YOUR TASK:
Copy out the records word for word, from their first line through the line containing "(x=512, y=205)", including both of those lines.

####

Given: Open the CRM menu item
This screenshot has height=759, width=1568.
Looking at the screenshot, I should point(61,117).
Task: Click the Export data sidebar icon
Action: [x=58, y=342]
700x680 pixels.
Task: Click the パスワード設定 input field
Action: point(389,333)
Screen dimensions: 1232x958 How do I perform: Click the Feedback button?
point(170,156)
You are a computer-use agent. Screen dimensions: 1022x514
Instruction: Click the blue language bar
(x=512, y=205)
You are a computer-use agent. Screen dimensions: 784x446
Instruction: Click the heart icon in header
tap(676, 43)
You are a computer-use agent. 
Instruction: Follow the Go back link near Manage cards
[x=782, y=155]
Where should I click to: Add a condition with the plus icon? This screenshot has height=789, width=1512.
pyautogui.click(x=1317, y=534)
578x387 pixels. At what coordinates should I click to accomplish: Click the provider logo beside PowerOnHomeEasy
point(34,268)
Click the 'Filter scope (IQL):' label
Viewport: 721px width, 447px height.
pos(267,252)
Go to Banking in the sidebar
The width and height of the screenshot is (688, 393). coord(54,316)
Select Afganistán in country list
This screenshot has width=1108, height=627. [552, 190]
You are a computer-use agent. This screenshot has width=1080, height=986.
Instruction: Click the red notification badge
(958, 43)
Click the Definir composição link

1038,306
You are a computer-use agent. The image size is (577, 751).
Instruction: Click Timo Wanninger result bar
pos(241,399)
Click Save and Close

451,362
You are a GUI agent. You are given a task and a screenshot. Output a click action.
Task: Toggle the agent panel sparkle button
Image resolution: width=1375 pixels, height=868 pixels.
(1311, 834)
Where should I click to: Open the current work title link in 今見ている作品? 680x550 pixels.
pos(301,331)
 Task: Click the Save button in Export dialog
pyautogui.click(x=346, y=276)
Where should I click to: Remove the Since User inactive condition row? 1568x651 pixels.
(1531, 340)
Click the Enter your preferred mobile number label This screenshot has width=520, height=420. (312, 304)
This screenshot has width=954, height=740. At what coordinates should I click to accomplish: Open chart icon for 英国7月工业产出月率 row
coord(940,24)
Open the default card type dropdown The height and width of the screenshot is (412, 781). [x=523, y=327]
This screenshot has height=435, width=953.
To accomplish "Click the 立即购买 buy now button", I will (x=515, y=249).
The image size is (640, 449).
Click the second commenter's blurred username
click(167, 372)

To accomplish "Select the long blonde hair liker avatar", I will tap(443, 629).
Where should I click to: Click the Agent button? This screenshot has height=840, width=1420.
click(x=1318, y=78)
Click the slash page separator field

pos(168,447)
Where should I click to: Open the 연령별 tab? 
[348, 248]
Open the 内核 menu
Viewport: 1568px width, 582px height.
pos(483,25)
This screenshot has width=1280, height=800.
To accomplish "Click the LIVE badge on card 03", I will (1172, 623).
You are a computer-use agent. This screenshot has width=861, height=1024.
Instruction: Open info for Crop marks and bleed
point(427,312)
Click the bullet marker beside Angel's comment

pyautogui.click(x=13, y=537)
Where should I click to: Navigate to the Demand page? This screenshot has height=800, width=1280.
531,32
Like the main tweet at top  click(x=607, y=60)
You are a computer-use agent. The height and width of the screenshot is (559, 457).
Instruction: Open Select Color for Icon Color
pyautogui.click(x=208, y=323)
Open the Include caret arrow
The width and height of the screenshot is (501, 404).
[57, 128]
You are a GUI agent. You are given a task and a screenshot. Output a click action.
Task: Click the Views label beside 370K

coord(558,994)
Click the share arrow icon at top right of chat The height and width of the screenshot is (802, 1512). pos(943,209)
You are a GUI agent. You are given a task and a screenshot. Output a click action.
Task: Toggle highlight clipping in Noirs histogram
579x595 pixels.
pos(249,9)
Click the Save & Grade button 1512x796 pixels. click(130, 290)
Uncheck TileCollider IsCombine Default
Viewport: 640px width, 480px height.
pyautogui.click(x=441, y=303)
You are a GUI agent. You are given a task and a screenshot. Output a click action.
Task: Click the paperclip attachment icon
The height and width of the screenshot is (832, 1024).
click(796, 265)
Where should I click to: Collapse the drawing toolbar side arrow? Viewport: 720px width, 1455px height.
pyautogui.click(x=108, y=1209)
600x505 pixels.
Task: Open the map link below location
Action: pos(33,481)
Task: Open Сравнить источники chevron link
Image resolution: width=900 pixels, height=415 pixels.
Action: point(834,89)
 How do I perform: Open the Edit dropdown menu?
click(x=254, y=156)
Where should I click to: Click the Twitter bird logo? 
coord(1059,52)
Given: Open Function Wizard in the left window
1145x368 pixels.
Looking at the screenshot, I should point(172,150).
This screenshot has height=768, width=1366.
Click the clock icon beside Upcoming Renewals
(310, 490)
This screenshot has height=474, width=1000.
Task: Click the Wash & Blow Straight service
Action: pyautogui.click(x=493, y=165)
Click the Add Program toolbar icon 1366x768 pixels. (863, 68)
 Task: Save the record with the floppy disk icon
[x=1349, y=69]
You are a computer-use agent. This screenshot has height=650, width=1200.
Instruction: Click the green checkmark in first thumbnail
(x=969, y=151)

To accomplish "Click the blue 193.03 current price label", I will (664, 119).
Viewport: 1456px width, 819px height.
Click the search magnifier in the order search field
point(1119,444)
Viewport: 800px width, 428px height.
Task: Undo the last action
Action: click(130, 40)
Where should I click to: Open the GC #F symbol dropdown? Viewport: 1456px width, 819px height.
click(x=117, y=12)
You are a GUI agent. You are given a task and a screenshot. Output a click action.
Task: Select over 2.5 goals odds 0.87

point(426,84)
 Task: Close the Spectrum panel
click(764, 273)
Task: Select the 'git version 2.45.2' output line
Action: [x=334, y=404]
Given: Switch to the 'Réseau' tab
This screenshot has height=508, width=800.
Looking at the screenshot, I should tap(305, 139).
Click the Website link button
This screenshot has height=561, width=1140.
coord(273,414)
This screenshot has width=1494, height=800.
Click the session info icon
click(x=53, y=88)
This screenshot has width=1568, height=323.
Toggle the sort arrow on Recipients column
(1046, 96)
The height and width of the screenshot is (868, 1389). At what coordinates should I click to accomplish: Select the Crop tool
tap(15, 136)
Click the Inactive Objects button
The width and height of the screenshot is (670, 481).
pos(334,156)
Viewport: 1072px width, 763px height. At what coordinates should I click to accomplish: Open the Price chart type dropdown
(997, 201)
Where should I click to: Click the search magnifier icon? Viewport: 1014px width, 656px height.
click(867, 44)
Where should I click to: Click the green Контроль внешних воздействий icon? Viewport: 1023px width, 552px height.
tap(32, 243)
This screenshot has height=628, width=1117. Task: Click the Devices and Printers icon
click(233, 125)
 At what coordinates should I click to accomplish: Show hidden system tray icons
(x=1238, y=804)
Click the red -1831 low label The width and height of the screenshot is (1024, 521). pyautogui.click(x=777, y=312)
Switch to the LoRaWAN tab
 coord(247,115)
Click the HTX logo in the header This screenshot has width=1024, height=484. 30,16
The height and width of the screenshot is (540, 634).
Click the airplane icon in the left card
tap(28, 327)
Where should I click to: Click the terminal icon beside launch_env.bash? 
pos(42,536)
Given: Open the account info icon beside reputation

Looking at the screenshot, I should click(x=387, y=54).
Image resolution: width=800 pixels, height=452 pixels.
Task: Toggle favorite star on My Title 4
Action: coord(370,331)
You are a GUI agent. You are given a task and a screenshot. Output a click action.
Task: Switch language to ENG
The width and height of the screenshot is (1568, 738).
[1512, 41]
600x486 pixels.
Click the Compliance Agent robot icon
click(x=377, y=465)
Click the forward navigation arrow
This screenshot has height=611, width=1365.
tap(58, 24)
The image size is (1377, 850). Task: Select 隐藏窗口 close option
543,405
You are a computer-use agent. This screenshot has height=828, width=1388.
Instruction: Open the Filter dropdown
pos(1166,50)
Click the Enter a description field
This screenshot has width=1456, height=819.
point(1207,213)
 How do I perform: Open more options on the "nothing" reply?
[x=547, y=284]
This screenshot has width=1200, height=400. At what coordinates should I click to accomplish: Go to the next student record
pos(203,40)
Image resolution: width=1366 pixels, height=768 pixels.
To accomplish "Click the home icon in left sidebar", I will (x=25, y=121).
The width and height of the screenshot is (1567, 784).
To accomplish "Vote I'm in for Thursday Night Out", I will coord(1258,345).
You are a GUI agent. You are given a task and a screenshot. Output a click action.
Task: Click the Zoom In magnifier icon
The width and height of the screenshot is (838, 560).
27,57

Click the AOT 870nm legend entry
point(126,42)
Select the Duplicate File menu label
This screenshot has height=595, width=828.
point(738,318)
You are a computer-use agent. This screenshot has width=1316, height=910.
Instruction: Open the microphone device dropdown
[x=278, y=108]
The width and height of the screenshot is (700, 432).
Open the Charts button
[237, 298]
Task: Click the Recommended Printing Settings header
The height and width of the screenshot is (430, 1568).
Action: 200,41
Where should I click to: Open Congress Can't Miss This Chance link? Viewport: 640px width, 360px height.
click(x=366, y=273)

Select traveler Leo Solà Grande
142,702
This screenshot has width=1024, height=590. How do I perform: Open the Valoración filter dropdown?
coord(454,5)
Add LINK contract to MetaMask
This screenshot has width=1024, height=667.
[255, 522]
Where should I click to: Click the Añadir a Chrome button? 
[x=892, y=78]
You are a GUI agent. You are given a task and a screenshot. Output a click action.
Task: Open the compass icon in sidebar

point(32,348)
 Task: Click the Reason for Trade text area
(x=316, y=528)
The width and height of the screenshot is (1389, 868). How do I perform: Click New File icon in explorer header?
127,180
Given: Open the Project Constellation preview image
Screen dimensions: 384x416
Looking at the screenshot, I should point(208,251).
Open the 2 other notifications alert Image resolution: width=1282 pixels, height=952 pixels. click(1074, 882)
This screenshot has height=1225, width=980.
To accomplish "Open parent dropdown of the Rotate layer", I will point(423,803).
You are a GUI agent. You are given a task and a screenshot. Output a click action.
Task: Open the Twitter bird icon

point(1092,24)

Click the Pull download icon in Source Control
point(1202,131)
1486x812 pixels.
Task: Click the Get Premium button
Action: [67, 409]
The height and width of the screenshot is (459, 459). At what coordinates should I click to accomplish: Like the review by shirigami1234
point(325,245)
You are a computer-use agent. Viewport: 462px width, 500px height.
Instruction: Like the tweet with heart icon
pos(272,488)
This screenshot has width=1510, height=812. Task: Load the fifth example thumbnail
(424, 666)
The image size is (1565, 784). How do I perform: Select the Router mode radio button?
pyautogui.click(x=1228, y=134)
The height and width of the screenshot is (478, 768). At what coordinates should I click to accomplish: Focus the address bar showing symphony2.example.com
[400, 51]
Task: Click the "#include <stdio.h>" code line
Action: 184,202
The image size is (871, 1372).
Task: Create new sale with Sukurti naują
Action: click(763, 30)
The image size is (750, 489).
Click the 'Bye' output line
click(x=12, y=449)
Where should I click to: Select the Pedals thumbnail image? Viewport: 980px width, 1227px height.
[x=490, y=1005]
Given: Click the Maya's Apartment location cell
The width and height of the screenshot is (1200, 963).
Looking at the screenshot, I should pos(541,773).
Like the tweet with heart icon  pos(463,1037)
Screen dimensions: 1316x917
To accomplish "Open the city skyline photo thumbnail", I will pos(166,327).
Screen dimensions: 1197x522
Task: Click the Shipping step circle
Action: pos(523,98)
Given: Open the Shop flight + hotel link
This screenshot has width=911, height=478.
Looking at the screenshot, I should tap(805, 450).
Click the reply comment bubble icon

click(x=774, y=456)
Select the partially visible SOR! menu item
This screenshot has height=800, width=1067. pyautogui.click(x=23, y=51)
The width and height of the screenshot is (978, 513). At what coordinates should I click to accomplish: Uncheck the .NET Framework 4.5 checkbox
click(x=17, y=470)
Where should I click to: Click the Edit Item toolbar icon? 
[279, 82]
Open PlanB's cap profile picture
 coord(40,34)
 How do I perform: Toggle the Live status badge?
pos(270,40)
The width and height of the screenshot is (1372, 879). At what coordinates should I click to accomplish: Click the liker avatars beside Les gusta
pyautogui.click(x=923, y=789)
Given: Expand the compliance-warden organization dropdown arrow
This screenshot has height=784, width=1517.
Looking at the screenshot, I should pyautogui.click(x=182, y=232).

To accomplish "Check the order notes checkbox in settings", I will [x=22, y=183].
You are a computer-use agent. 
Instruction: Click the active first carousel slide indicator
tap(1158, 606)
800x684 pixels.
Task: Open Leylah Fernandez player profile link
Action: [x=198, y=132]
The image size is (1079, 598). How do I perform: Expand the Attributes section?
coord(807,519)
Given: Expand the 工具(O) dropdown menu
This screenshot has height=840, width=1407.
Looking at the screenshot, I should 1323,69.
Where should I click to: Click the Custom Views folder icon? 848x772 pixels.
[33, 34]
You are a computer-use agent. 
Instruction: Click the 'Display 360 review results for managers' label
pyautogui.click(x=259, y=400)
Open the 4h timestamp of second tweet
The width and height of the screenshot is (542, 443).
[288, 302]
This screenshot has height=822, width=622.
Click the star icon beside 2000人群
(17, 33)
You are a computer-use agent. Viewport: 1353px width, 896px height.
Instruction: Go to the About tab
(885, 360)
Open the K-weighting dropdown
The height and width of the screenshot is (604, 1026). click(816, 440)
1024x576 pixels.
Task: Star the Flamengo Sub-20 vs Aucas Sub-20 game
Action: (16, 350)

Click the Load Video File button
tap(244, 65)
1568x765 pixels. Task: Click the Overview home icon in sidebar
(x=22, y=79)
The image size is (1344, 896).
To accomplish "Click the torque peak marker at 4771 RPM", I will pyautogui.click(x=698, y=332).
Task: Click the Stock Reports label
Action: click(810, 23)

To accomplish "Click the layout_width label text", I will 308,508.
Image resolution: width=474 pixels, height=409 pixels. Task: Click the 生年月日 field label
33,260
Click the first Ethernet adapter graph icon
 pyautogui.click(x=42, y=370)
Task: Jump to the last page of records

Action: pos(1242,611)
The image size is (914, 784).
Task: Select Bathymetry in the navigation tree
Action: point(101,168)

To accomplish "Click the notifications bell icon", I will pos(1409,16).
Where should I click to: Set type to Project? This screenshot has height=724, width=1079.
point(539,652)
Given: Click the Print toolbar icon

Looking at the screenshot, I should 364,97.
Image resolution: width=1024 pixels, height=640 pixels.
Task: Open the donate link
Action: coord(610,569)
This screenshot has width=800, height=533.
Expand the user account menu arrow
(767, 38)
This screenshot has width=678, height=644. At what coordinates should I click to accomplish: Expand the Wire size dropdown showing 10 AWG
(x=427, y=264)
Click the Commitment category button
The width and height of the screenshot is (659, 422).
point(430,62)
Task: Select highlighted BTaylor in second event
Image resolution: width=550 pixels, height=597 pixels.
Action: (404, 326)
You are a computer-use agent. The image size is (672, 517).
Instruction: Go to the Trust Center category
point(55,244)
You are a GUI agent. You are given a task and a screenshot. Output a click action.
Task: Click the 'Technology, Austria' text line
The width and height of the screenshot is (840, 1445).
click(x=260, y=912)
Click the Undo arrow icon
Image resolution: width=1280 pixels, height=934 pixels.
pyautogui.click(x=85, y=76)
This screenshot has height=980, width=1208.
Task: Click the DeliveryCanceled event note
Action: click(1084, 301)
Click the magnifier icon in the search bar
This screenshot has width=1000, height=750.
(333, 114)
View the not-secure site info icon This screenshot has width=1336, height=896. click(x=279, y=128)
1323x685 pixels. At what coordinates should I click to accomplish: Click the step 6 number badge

####

ANSWER TO THIS PROBLEM:
Given: Open the CRM menu item
This screenshot has height=759, width=1568.
Looking at the screenshot, I should point(61,117).
Task: Click the Export data sidebar icon
Action: [x=58, y=342]
700x680 pixels.
Task: Click the パスワード設定 input field
Action: point(389,333)
Screen dimensions: 1232x958 How do I perform: Click the Feedback button?
point(170,156)
You are a computer-use agent. Screen dimensions: 1022x514
Instruction: Click the blue language bar
(x=512, y=205)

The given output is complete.